Fondateur de la section de médecine de l’adolescence du CHU Sainte-Justine, où il est responsable de la Clinique des troubles de la conduite alimentaire, en plus d’être professeur titulaire de pédiatrie à la faculté de médecine de l’Université de Montréal, Jean Wilkins soigne depuis 36 ans ses «p’tites filles», comme il appelle affectueusement ses patientes.
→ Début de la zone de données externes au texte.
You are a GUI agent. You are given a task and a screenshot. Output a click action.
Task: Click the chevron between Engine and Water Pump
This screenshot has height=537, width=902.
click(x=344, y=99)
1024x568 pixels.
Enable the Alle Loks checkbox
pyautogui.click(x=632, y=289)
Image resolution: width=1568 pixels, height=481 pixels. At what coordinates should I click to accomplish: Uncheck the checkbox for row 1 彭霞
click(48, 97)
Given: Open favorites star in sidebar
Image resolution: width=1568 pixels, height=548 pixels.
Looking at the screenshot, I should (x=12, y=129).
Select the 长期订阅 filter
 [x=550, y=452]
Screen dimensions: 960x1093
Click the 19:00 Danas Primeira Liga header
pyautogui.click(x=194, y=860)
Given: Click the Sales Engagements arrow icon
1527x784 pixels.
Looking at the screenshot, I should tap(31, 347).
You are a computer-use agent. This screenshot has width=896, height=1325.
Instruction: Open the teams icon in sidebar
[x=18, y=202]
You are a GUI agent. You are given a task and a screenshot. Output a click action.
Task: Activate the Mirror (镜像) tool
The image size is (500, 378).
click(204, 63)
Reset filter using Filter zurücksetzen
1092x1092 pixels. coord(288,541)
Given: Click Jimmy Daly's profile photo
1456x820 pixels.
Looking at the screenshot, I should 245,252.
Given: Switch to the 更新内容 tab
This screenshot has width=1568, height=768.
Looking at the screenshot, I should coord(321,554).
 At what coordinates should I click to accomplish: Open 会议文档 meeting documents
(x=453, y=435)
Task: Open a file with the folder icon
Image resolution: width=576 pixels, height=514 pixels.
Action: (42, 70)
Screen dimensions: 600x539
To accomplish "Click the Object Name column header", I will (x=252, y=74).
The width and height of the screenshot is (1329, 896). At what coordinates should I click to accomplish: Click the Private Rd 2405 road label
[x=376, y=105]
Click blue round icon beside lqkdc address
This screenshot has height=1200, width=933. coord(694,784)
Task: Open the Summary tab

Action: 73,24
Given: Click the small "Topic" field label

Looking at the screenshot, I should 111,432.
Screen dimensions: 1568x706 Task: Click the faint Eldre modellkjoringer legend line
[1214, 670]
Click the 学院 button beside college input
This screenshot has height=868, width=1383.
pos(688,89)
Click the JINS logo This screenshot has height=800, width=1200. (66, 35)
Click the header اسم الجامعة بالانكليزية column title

Dans son livre, Adolescentes anorexiques, plaidoyer pour une approche clinique humaine (Les Presses de l’Université de Montréal, 2012), il situe l’anorexie, cette grave maladie identitaire, dans un contexte médical et psychologique, et il défend âprement sa démarche clinique.

Propos recueillis par Hélène Matteau.
Photo: Amélie Benoist/BSIP/SPL Comment en êtes-vous arrivé à vous intéresser à la santé des adolescents?
Au début des années 1970, il était devenu nécessaire que la pédiatrie puisse répondre aux besoins spécifiques des adolescents. Alors, je suis allé faire un postdoctorat à l’hôpital Montefiore de New York, en 1973. Là, j’ai découvert les problèmes entourant la sexualité adolescente. Ça m’a secoué. À mon retour à Montréal, j’ai donc ouvert une clinique, au CHU Sainte-Justine, où l’on abordait les questions de contraception, d’agressions sexuelles, de MTS et d’interruption de grossesse. De plus, on avait toujours une clientèle de toxicomanes, surtout des jeunes de «bonne famille», qui se shootaient. L’impuissance des parents me troublait beaucoup.
Puis, on a dû affronter une nouvelle réalité: l’augmentation des séparations et des divorces.